Marcel Breuer was a Hungarian architect and furniture
designer born in 1902. Considered
one of the masters of Modernism he was interested in modular construction and
simple forms. He studied and
taught at the Bauhaus in the 1920s, he was later appointed head of the school’s
carpentry workshop. After his time
at Bauhaus he went on to designing homes and commercial spaces in Berlin. Throughout the 1920s and 1930s Breuer
created the design of tubular steel furniture and would later create innovative
and experimental wooden furniture.
Due to the rise of the Nazi party in Germany, and Breuer being Jewish,
he relocated to London, while there he worked for a company that can be
credited as one of the earliest introducers to the modern designs in the United
Kingdom. While working for the
Isokon Company he continued his furniture designs as well as home designs.
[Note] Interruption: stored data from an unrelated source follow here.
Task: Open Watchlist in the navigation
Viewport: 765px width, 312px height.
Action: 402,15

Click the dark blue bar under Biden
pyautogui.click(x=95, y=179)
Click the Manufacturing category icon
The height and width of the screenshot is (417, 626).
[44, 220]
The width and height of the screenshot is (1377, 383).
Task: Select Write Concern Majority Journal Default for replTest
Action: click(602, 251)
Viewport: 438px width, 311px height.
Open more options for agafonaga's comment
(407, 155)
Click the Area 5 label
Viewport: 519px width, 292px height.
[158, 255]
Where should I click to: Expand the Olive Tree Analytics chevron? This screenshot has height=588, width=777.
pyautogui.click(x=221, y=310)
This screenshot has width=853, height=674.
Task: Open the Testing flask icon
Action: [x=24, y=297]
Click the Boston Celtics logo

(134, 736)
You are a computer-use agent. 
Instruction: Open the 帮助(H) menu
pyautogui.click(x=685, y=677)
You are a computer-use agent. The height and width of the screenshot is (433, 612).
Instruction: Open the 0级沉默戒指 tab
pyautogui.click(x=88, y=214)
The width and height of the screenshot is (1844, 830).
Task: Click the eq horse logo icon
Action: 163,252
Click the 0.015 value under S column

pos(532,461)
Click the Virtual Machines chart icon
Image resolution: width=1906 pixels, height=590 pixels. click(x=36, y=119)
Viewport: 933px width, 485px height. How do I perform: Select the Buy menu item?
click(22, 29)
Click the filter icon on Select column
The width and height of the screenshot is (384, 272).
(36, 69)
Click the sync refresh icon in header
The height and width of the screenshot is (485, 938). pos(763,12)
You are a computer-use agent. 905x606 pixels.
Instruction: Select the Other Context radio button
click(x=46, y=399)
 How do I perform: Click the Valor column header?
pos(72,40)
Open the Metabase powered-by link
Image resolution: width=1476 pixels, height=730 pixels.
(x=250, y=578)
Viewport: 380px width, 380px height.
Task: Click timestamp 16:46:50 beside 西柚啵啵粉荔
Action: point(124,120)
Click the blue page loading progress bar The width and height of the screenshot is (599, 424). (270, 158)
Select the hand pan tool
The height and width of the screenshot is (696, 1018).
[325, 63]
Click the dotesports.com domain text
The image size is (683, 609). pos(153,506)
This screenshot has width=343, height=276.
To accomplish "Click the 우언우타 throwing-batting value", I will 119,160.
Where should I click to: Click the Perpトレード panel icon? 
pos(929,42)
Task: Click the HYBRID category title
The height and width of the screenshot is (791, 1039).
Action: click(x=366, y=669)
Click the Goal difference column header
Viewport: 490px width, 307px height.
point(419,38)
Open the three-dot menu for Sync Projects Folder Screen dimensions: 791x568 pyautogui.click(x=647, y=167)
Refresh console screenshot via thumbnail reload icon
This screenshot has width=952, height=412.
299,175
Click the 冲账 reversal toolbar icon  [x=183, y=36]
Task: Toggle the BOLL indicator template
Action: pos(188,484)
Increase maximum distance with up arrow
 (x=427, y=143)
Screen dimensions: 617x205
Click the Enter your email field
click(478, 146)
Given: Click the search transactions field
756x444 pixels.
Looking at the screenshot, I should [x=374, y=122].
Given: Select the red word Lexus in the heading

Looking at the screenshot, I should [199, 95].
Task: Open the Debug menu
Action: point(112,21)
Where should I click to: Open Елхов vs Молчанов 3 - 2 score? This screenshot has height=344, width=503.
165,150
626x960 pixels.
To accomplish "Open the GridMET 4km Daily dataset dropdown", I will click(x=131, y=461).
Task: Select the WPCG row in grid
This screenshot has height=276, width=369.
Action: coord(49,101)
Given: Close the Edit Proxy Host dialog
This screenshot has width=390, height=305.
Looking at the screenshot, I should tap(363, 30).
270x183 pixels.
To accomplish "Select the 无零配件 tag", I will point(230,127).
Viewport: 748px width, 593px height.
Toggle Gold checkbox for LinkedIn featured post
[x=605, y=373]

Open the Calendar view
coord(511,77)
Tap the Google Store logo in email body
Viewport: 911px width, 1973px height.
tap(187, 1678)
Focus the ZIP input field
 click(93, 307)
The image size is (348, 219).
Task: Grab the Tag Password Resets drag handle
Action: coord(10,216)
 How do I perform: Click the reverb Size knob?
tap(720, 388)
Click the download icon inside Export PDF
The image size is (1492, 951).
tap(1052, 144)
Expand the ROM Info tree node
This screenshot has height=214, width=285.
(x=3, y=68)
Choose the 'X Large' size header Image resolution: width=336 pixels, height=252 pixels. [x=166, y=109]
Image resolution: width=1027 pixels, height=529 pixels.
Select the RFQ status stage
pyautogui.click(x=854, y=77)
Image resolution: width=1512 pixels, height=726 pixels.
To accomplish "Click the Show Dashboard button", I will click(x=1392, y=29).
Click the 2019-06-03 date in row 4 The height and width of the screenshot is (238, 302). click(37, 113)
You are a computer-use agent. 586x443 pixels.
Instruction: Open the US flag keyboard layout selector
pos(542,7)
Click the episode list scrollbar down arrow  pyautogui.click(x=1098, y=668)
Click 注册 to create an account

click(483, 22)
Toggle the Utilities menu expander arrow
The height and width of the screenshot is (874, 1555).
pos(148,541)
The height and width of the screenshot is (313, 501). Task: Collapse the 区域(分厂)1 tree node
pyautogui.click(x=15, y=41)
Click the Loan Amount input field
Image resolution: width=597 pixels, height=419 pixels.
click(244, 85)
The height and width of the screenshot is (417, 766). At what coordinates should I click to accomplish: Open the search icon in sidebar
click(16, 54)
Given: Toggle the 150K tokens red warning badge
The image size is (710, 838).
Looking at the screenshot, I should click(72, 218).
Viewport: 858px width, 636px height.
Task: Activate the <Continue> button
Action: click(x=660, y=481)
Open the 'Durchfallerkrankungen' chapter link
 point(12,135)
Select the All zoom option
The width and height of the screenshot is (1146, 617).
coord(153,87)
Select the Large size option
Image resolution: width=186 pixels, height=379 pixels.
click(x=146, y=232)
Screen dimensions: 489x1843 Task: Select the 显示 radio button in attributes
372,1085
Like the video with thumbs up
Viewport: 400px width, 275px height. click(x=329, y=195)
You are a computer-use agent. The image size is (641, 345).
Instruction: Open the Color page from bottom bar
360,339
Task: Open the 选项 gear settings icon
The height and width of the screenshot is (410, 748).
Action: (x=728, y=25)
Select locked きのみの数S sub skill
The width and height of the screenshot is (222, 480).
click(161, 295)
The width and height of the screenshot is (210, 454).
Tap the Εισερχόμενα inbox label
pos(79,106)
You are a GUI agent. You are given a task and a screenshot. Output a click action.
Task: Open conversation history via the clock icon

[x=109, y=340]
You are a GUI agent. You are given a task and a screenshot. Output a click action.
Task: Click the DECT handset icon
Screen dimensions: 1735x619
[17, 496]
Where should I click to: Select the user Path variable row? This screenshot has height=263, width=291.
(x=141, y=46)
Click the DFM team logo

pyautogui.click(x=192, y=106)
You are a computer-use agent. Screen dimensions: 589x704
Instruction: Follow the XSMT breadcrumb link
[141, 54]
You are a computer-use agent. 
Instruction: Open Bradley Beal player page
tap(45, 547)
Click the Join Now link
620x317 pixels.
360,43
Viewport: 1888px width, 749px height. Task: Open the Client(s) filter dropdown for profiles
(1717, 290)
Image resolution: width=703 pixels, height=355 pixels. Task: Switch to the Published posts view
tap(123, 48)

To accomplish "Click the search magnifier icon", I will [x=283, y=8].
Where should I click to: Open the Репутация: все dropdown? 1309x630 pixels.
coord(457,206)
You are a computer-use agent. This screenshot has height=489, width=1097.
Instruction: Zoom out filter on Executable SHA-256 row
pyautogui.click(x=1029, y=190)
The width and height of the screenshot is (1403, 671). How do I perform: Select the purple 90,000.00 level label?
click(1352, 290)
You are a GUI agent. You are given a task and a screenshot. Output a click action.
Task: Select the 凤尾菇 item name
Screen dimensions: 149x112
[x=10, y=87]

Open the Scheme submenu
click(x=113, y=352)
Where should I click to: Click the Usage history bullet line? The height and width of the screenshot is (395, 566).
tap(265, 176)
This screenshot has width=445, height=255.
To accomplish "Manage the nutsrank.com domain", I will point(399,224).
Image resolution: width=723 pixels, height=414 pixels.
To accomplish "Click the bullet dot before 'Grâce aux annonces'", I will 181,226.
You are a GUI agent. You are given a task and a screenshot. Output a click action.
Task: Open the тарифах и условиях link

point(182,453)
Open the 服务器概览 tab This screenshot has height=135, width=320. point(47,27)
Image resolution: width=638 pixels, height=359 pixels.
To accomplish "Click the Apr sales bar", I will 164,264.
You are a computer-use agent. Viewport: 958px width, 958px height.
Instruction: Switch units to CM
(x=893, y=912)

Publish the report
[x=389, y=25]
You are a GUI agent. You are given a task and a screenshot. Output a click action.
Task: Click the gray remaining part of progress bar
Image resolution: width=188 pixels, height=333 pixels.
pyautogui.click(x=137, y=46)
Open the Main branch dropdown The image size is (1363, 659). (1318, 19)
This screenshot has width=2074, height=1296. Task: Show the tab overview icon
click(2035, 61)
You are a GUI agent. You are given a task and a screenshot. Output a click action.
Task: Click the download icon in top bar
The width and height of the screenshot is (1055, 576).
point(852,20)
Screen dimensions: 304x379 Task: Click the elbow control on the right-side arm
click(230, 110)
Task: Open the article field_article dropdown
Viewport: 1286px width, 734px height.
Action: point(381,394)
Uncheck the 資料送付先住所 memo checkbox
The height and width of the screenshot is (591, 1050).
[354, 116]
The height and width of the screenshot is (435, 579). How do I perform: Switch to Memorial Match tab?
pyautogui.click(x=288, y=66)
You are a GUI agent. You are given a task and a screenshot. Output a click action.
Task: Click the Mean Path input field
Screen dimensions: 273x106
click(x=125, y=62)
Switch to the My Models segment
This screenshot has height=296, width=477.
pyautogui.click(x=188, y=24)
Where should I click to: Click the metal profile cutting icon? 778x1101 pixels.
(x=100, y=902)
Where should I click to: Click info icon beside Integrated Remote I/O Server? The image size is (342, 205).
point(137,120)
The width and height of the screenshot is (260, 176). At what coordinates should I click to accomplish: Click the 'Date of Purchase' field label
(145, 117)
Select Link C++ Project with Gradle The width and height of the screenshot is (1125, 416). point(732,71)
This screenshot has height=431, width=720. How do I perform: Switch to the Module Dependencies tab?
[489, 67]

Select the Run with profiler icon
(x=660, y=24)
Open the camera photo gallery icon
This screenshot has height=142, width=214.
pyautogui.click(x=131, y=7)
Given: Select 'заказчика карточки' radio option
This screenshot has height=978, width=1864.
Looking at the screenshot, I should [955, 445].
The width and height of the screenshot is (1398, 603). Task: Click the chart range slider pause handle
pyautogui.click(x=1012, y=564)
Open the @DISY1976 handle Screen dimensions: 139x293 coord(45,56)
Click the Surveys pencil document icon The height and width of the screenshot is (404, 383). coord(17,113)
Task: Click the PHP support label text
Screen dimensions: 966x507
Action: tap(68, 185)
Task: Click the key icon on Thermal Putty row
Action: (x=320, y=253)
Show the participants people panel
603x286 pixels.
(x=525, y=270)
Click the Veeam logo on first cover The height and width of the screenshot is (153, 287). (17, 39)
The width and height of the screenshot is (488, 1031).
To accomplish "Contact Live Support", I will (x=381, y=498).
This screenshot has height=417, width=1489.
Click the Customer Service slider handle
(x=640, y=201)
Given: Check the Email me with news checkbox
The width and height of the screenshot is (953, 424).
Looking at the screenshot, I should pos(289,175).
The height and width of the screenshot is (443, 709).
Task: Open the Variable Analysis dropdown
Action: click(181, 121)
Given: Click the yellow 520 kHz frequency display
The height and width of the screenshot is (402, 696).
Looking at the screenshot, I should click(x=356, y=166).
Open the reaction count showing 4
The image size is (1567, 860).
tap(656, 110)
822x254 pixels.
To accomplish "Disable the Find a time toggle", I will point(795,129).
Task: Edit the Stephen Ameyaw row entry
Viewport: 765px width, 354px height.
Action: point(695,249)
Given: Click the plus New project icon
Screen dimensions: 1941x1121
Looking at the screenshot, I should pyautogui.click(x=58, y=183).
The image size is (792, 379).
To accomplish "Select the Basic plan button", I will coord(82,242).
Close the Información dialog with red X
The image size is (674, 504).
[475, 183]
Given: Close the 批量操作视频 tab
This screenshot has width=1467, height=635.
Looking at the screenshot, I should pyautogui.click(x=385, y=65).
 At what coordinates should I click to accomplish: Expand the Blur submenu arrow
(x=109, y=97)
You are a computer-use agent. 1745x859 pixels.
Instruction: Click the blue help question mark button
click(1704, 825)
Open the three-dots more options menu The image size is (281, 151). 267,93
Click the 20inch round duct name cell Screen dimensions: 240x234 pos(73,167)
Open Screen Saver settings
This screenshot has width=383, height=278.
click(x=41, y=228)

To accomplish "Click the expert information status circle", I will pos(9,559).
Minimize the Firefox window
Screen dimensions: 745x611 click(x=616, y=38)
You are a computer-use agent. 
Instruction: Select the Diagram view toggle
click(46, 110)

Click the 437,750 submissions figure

Once in the United States Breuer taught
at Harvard’s Architecture School.
During his time teaching he also began designing homes with Walter
Gropius, but dissolved the partnership in 1941 to establish his own firm. While still in America, Breuer designed
many homes under the modernist style.
In 1953 he was commissioned to design the UNESCO headquarters in Paris,
at this time he returned to Europe and returned to larger nonresidential
commissions. It was at this point
that Breuer began the use of concrete as his medium. Many say that Breuer was able to make concrete look
soft. In the early 1960s he return
to the United States to complete several large scale commissions including the
Whitney Museum of Art in New York City.